Assumere che il benessere digitale sia influenzato da una molteplicità di fattori e condizionato dalla complessità delle relazioni che gli individui hanno con le tecnologie, permette di capire che non esistono formule ed interventi universalmente validi atti a garantire il benessere digitale degli smart worker. Al contrario, è necessario considerare la variabilità che esiste tra gli individui, in termini di caratteristiche ed aspettative, ma anche di scelte di design della tecnologia e di contesto sociale.
Pur non negando il valore degli sforzi del lavoratore orientati ad acquisire nuove routine e rituali per il benessere digitale, né quello della progettazione delle tecnologie, è bene evidenziare il ruolo centrale dei manager e delle organizzazioni nel favorire la transizione da una cultura della connettività ormai dilagante, ad una più equilibrata cultura del benessere digitale (Demarco e Errichiello, 2021).
Al riguardo, gli interventi dovrebbero andare ben oltre il mero riconoscimento formale del diritto alla disconnessione o di fasce di reperibilità concordate a priori con il lavoratore. È necessario, infatti, pianificare interventi più profondi in grado di ridurre quella pressione normativa che esaspera il senso di responsabilità del lavoratore verso una domanda di connettività e disponibilità attesa, espressa per lo più implicitamente da colleghi e responsabili. Interventi volti a creare un ambiente di lavoro in cui gli smart worker si sentano costantemente riconosciuti e supportati, in ufficio, come a casa o in un altro luogo di lavoro.

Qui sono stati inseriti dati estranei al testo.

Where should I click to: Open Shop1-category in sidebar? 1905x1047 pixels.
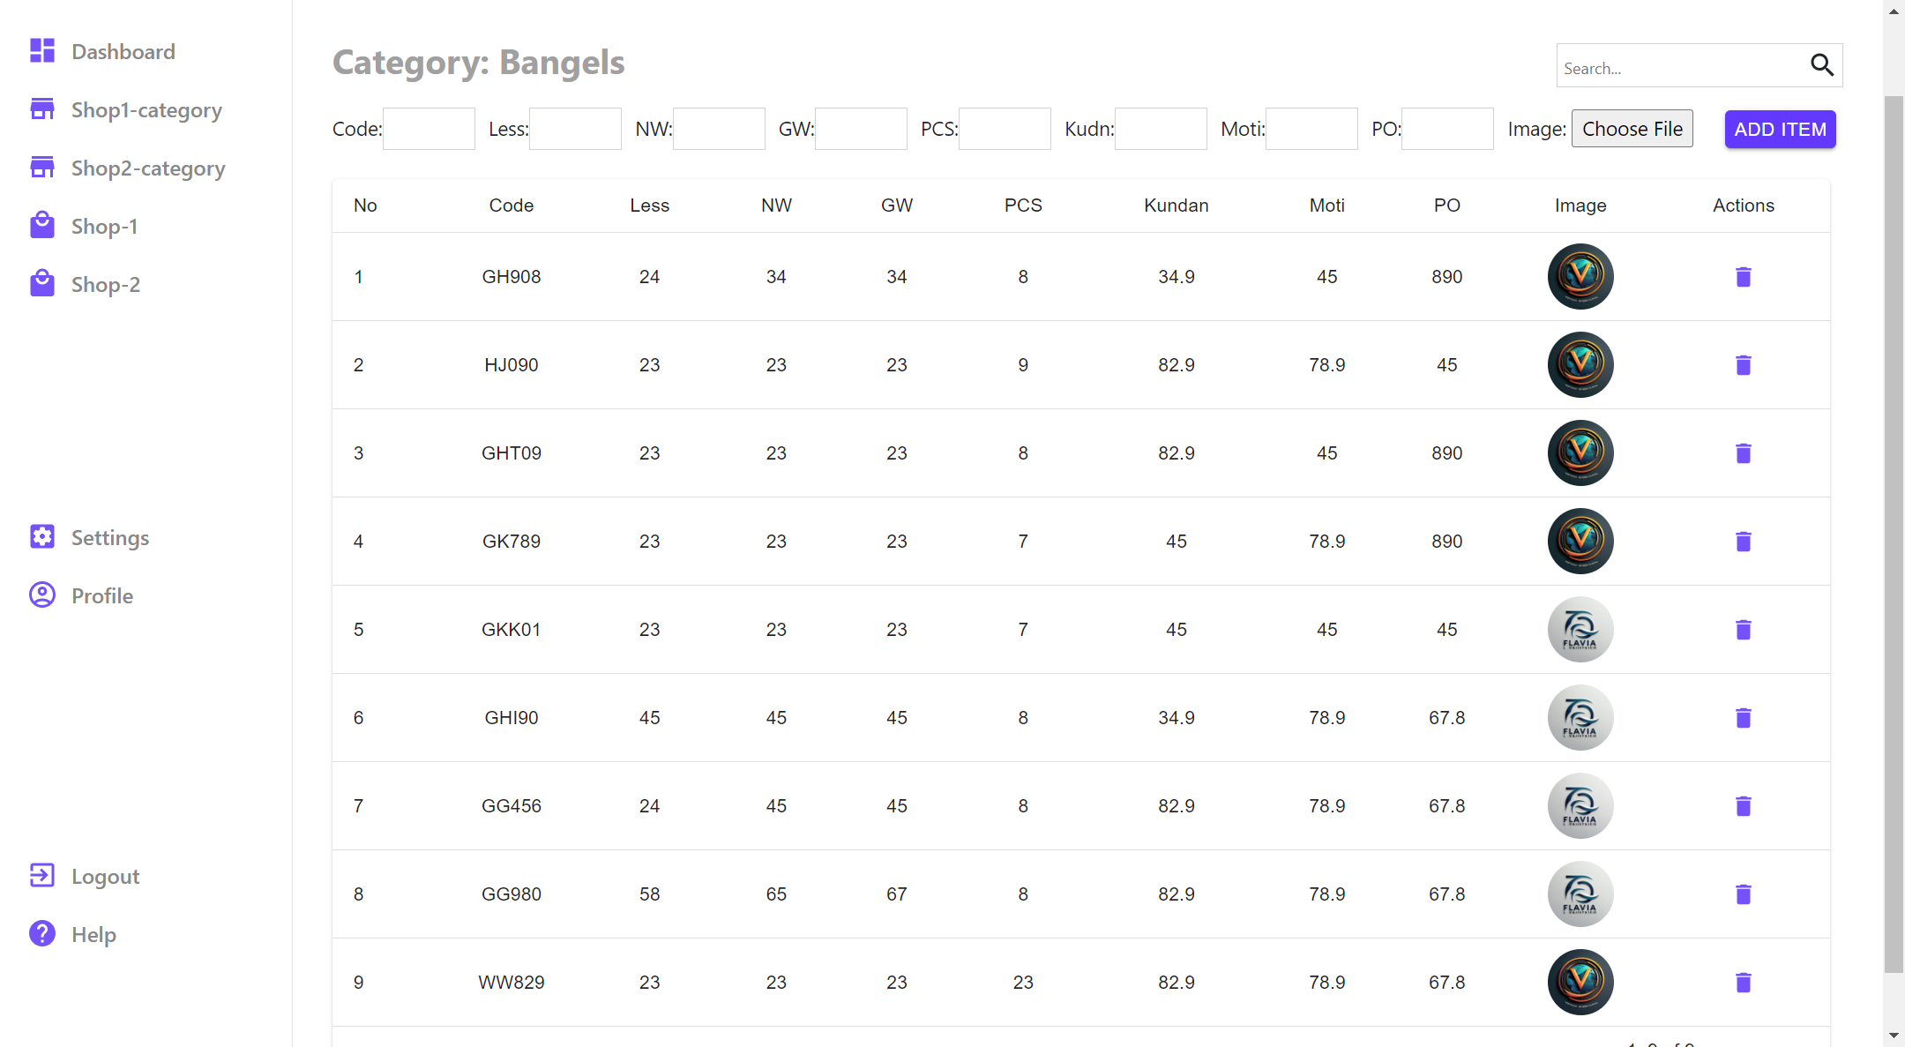point(146,110)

Oggi che lo smart working sta ridisegnando in modo radicale l’organizzazione delle attività, si corre il serio il rischio di istituzionalizzare una cultura del lavoro “tossica”, in cui mancano chiare politiche o esplicite aspettative sulla disponibilità e i tempi di risposta dei lavoratori. In prospettiva, policy e misure organizzative orientate al benessere digitali diventano, all’indomani della pandemia, una risorsa preziosa per mantenere alta, tra gli smart worker, la percezione di supporto organizzativo e, di conseguenza, la motivazione, la soddisfazione sul lavoro e il legame con l’azienda.

Riferimenti bibliografici

Barber, L. K., & Santuzzi, A. M. (2015). “Please respond ASAP: Workplace telepressure and employee recovery”. Journal of Occupational Health Psychology, 20(2), 172.
Carciofi, A. (2017). Digital Detox: Focus & produttività per il manager nell’era delle distrazioni digitali. Hoepli Editore.
Danna, K., & Griffin, R. W. (1999). “Health and well-being in the workplace: A review and synthesis of the literature”. Journal of management, 25(3), 357-384.
Demarco, D., Errichiello, L. (2021), “Smart working, stati di connettività e identità professionali in transizione. Un dialogo critico tra filosofia e management”, Research Trends in Humanities, sezione “Evolving Philosophy”, vol. 8, pp. 126-137.
Errichiello, L., Demarco D., (2020), Quando l’emergenza accende l’innovazione: ICT, smart working e le tensioni della connettività, in Spremute Digitali
Errichiello, L., Demarco D. (2020), “From social distancing to virtual connections. How the surge of remote working could remold shared spaces”, TeMa. Journal of Land, Use, Mobility and Enviromment, Special Issue Covid-19 vs City-20, pp. 151-164
Kolb, D. G., Caza, A., & Collins, P. D. (2012). “States of connectivity: New questions and new directions”. Organization Studies, 33(2), 267-273.
Johannes, N., Veling, H., Verwijmeren, T., & Buijzen, M. (2018). Hard to resist? The effect of smartphone visibility and notifications on response inhibition. Journal of Media Psychology: Theories, Methods, and Applications, 31(3), 214–225. doi:10.1027/1864-1105/a000248
Richter, A. (2020). Locked-down digital work. International Journal of Information Management, 102157.
Vanden Abeele, Mariek M.P. (2020). “Digital wellbeing as a dynamic construct,” Communication Theory (17 October).